:: What is expected ::
Only the lines of the data below from the one with "The height and width of the screenshot is (576, 998)." through the one with "Given: Expand the" are wanted. Repeat them exactly.
════════════════════
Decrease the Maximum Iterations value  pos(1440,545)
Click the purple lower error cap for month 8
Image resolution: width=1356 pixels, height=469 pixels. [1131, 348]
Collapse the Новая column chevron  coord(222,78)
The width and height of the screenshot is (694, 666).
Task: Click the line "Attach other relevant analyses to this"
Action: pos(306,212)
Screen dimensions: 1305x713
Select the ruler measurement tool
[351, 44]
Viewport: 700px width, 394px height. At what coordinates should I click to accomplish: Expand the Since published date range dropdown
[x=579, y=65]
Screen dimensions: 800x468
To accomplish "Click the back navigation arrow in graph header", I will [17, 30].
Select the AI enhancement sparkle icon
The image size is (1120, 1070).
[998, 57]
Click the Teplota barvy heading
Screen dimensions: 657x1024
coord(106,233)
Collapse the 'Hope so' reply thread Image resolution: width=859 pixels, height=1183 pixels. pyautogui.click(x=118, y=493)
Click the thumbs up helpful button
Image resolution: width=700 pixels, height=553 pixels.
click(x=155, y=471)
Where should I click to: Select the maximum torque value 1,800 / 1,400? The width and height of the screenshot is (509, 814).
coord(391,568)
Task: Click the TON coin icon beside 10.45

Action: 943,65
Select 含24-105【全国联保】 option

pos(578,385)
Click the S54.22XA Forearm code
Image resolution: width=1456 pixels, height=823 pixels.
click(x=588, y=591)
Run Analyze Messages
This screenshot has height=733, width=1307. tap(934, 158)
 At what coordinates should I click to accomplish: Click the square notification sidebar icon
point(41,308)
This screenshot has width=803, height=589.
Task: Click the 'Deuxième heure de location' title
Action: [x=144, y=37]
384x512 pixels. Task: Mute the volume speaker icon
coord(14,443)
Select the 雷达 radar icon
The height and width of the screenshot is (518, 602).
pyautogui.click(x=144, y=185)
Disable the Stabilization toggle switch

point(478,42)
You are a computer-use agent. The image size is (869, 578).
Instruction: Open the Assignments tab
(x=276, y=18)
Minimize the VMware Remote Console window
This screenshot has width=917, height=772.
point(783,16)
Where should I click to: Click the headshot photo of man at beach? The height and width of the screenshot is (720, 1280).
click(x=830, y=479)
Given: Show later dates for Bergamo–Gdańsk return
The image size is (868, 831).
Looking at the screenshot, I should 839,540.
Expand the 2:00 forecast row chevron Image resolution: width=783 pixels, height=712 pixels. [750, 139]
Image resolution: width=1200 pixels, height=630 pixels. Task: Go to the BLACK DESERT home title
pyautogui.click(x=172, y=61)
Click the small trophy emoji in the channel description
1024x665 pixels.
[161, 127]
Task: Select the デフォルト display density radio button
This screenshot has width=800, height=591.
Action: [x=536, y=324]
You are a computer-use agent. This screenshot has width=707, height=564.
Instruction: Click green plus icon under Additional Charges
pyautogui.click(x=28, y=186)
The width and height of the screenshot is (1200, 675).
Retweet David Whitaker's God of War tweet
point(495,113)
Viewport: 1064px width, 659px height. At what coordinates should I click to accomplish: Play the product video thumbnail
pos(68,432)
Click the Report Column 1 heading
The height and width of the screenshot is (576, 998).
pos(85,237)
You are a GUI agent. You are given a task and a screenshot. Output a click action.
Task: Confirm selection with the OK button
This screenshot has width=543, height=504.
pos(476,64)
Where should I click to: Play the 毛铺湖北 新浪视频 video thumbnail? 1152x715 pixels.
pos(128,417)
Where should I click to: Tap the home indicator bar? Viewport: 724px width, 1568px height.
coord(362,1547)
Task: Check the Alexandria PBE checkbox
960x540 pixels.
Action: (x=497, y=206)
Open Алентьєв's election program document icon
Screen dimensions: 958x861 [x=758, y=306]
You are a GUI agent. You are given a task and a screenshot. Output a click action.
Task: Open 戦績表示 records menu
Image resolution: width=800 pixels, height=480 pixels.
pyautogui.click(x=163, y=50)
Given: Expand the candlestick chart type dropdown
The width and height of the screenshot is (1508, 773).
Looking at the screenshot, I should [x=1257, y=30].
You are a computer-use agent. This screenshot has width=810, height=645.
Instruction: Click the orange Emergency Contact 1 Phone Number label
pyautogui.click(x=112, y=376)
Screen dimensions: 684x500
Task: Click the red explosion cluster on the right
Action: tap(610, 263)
════════════════════
:: Written response ::
The height and width of the screenshot is (576, 998).
pos(85,237)
You are a GUI agent. You are given a task and a screenshot. Output a click action.
Task: Confirm selection with the OK button
This screenshot has width=543, height=504.
pos(476,64)
Where should I click to: Play the 毛铺湖北 新浪视频 video thumbnail? 1152x715 pixels.
pos(128,417)
Where should I click to: Tap the home indicator bar? Viewport: 724px width, 1568px height.
coord(362,1547)
Task: Check the Alexandria PBE checkbox
960x540 pixels.
Action: (x=497, y=206)
Open Алентьєв's election program document icon
Screen dimensions: 958x861 [x=758, y=306]
You are a GUI agent. You are given a task and a screenshot. Output a click action.
Task: Open 戦績表示 records menu
Image resolution: width=800 pixels, height=480 pixels.
pyautogui.click(x=163, y=50)
Given: Expand the candlestick chart type dropdown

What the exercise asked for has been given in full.